L’absence de paroles est compensée par une bande-son riche, mêlant les bruits naturels – vent, grincements des câbles – à des compositions musicales signées Malcolm Arison et Sóley Stefánsdóttir. Ces éléments sonores ne se contentent pas d’accompagner l’action : ils rythment le récit, amplifient les émotions et soulignent l’identité du film. Cette approche audacieuse, qui pourrait dérouter dans un autre contexte, fonctionne ici comme une célébration du langage universel des images et des sons.

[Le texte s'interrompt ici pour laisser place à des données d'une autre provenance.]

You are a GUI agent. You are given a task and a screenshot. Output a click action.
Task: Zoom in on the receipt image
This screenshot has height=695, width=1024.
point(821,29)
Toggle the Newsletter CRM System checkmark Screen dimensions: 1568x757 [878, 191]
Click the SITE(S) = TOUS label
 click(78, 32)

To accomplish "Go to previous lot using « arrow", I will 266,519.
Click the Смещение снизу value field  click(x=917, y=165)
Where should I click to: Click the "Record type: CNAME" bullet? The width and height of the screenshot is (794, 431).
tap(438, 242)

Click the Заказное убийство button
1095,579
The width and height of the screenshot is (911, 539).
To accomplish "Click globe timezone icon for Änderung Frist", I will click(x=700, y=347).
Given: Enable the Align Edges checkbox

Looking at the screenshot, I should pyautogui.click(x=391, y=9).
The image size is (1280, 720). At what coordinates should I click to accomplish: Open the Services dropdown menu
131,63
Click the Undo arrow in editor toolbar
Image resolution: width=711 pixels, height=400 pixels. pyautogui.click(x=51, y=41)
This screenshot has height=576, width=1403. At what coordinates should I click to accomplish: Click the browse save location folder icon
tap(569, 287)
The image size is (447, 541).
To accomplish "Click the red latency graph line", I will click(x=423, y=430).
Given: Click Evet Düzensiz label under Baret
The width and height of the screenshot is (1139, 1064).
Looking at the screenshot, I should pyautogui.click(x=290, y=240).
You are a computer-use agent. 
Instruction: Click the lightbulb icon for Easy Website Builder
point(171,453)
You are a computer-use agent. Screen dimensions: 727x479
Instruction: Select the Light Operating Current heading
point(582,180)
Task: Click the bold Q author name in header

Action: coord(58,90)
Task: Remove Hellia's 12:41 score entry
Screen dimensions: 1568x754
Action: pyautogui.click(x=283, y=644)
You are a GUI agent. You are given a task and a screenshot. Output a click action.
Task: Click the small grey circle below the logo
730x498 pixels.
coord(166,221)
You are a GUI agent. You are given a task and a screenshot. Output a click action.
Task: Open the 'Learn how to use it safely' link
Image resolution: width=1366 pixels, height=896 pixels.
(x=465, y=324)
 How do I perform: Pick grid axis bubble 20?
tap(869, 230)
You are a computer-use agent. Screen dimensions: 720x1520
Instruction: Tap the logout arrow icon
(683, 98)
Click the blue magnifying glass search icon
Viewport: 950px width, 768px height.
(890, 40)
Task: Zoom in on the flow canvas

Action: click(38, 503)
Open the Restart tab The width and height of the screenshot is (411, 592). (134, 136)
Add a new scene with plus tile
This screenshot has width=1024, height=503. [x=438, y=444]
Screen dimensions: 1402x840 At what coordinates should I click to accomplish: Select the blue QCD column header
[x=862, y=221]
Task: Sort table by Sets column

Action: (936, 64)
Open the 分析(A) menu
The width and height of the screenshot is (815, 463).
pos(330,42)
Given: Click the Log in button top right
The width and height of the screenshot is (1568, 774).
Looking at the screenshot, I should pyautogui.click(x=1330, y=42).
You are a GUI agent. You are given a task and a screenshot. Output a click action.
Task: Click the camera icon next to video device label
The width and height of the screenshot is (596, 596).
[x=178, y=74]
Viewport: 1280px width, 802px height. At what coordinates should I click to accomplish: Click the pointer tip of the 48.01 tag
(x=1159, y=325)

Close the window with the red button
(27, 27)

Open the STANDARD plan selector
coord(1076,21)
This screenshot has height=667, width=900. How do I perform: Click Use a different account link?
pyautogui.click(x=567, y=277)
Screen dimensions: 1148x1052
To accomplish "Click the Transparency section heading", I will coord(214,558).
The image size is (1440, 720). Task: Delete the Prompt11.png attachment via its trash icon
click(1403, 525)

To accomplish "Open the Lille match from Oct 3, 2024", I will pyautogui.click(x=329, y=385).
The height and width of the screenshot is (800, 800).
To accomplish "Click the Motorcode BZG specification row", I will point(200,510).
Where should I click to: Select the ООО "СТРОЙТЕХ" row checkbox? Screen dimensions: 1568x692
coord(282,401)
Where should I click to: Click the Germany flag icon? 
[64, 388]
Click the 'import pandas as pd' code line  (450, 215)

Une exploration subtile des thèmes

Sous son apparente légèreté, Gondola aborde des questions de liberté et d’identité. Dans un cadre rural géorgien marqué par des traditions conservatrices, l’émergence d’une relation amoureuse entre Iva et Nino apparaît comme un acte de défi discret. Le film évite tout discours explicite, préférant suggérer ces tensions à travers les interactions des héroïnes avec leur environnement – notamment face à un superviseur caricatural, symbole d’une autorité étouffante. Cette retenue narrative renforce la portée universelle de l’histoire, qui parle autant d’amour que de résistance par la créativité.

Public visé et accessibilité

Gondola s’adresse à un large éventail de spectateurs. Les amateurs de cinéma muet y trouveront un hommage réussi à une forme d’expression trop rarement revisitée, tandis que les adeptes de comédies romantiques apprécieront la fraîcheur et l’humour de cette romance atypique. Le film ne requiert pas de connaissances spécifiques pour être apprécié : son langage visuel, ses personnages attachants et ses paysages captivants le rendent accessible à quiconque est sensible à une narration originale et à une esthétique soignée. Les spectateurs curieux de cultures étrangères ou sensibles aux récits célébrant l’imagination y verront également une invitation à explorer un univers à part.

Une œuvre qui marque par sa singularité

Le génie de Veit Helmer réside dans sa capacité à transformer des contraintes – un budget modeste, un décor limité, l’absence de dialogues – en atouts majeurs. Gondola ne révolutionne pas le cinéma par son ambition technique, mais par sa manière de réinventer un médium familier avec une sensibilité unique. Quelques réserves pourraient être émises sur un rythme parfois répétitif ou une conclusion qui manque d’audace, mais ces défauts mineurs n’entachent pas l’élégance de l’ensemble. Le film se distingue par sa capacité à évoquer des émotions complexes à travers des moyens simples, offrant une parenthèse poétique et ludique dans un monde souvent saturé de bruit.

En 1h22, Gondola transporte son public dans un voyage suspendu entre ciel et terre, où la routine cède la place à la fantaisie et où deux âmes se trouvent au milieu des montagnes. Cette œuvre confirme le statut de Helmer comme un artisan visionnaire, capable de faire résonner le passé du cinéma dans un écrin résolument actuel. Pour celles et ceux prêts à embarquer dans ce téléphérique hors du temps, une expérience mémorable attend.